CK Hutchison's telecommunications subsidiaries in Hong Kong and Australia are listed companies; the company holds 66.09% and 87.87% stakes in these respectively.

===Cheung Kong Infrastructure Holdings Ltd===

The chairman of Cheung Kong Infrastructure Holdings Limited (CKI) is Victor Li Tzar-kuoi. CKI is the largest diversified infrastructure company listed on the Hong Kong Stock Exchange. It is a Hong Kong-based diversified infrastructure company, focused on the development, investment and operation of infrastructure businesses in countries such as China, Australia, and the United Kingdom.

CK Hutchison holds a 75.67% stake in the company.
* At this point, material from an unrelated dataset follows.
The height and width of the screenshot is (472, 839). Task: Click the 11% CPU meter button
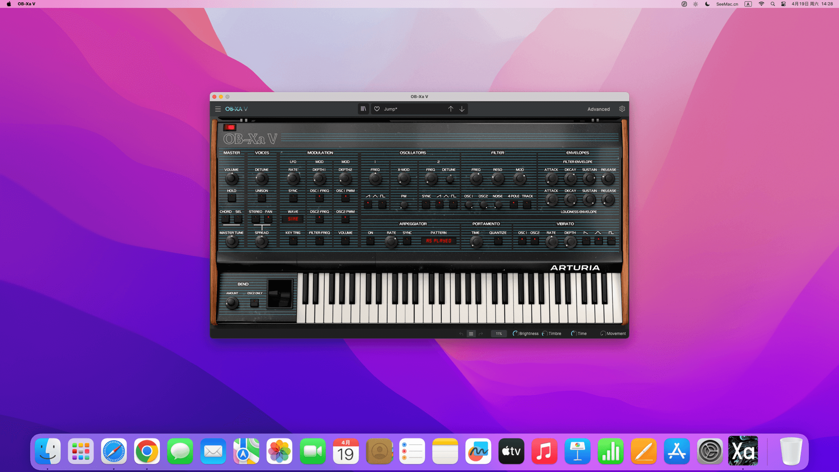tap(499, 333)
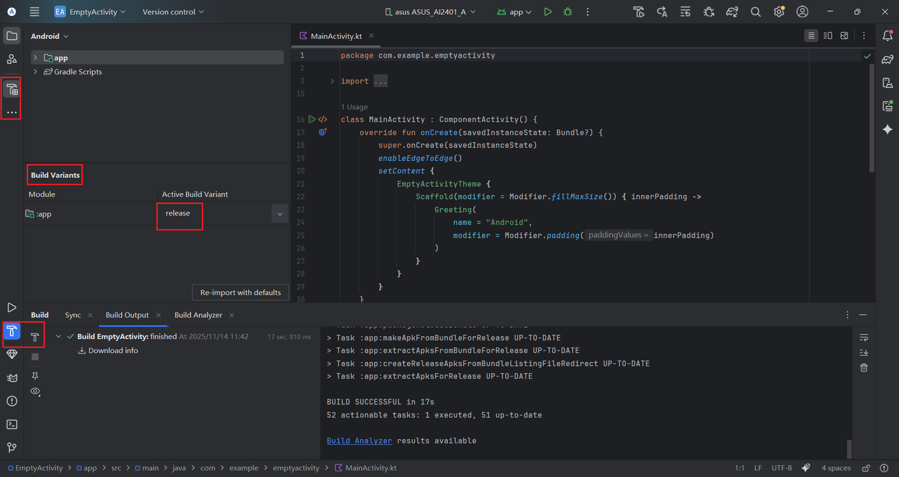The width and height of the screenshot is (899, 477).
Task: Open the Logcat tool window
Action: coord(12,378)
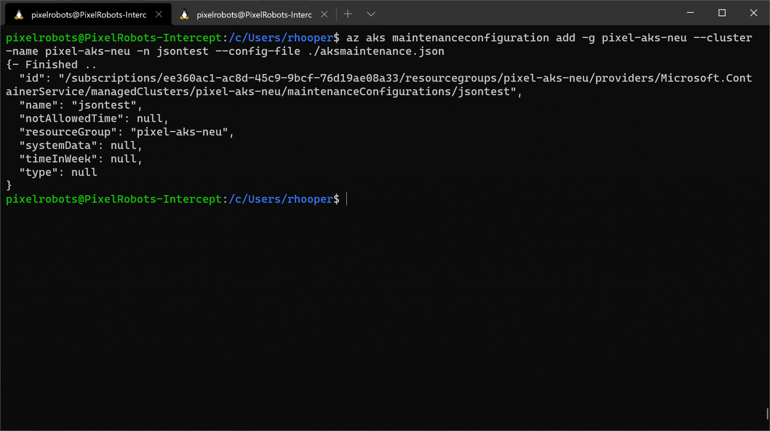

===Power Assets Holdings Limited===

The chairman of Power Assets Holdings Limited is Canning Fok Kin-ning. The listed Hongkong Electric group of companies are
- The Hongkong Electric Company Limited (HEC),
- Hongkong Electric International Limited (HEI),
- Associated Technical Services Limited (ATS); and
- some minor subsidiaries.
The Hongkong Electric Company Limited mainly concentrates on the generation and supply of electricity on Hong Kong Island and Lamma Island. Hongkong Electric International Limited pursues overseas investment opportunities and Associated Technical Services Limited's principal activity is engineering consultancy and project management.

CK Hutchison holds a 38.87% stake in the company.

===CK Life Sciences Int'l., (Holdings) Inc.===

CK Life Sciences is engaged in the business of research and development, commercialisation, marketing and sale of biotechnology products. Products developed by CK Life Sciences are categorised into two areas, human health and environmental sustainability.

CK Hutchison holds a 45.32% stake in the company.

==Other investments==
Apart from the core business of property development, CK Hutchison's ventures include TOM Group Limited. iMarkets Ltd, iBusiness Corporation Limited, CK Communications Ltd, Excel Technology International Holdings Ltd, mReferral Corporation (HK) Ltd and Beijing Net-Infinity Technology Development Co., Ltd.

Hutchison Whampoa's 34% stake in the Canadian energy company Husky Energy passed to CK Hutchison on completion of the merger.